• TASK REQUIREMENTS
With pictures left out, only the lines from the one containing "Viewport: 998px width, 723px height." through the end of the records should be reproduced exactly, please.

------ EXTRACTED INFORMATION ------

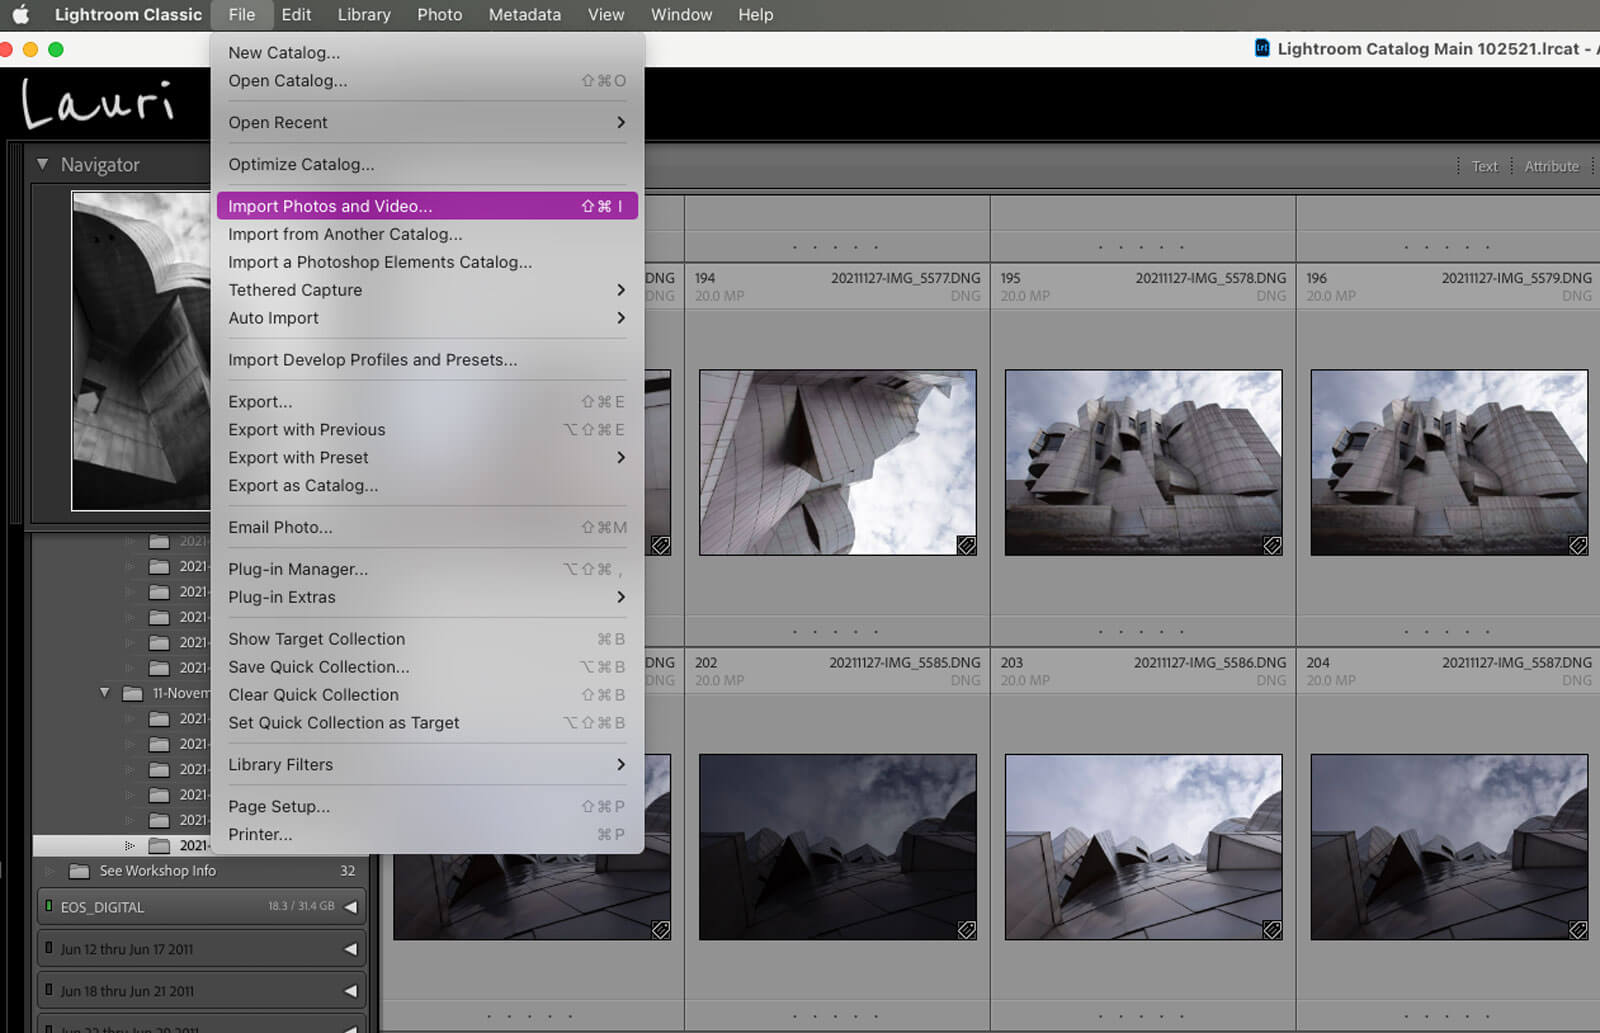Collapse the 11-November folder tree
Screen dimensions: 1600x1033
(104, 693)
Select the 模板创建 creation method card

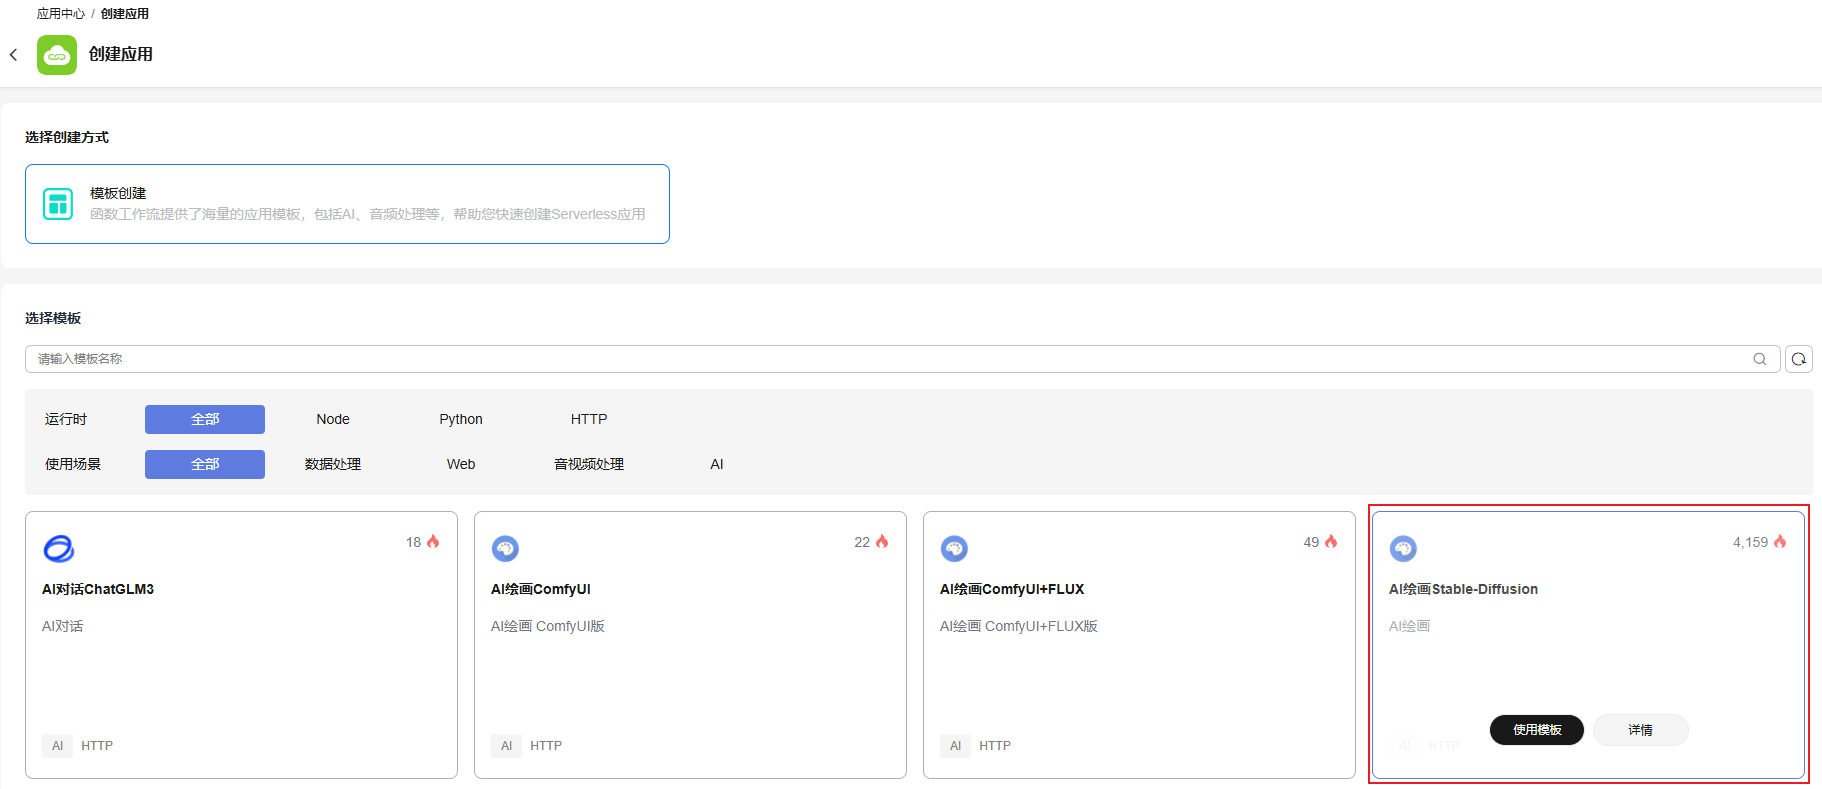tap(347, 204)
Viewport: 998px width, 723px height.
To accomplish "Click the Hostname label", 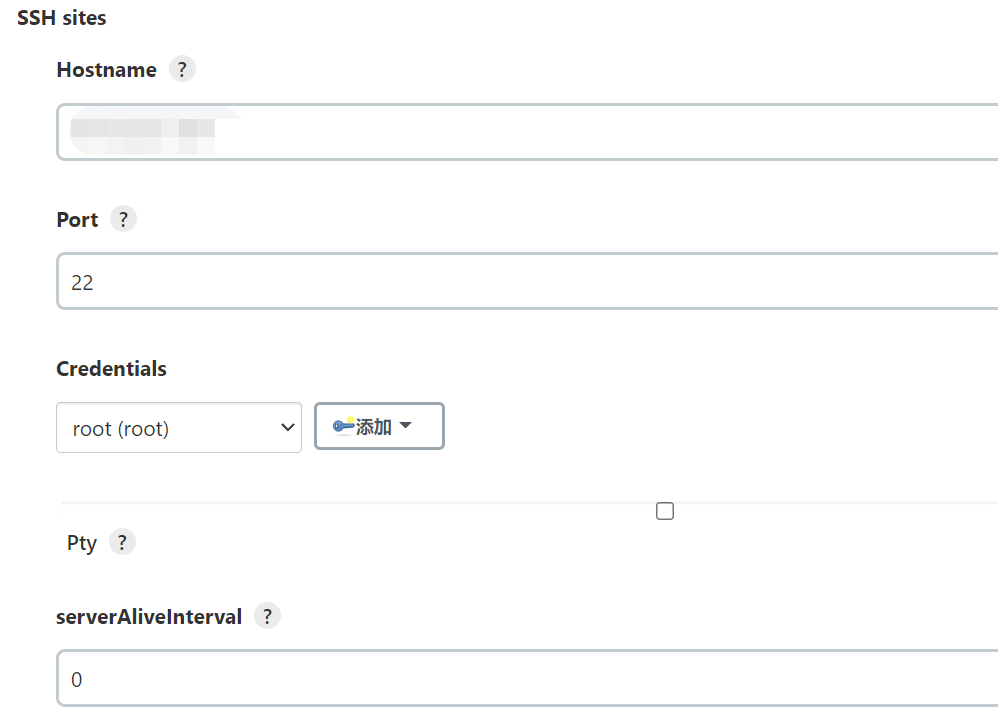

------

• ANSWER TO THIS EXERCISE
Viewport: 998px width, 723px height.
To accomplish "Click the Hostname label", 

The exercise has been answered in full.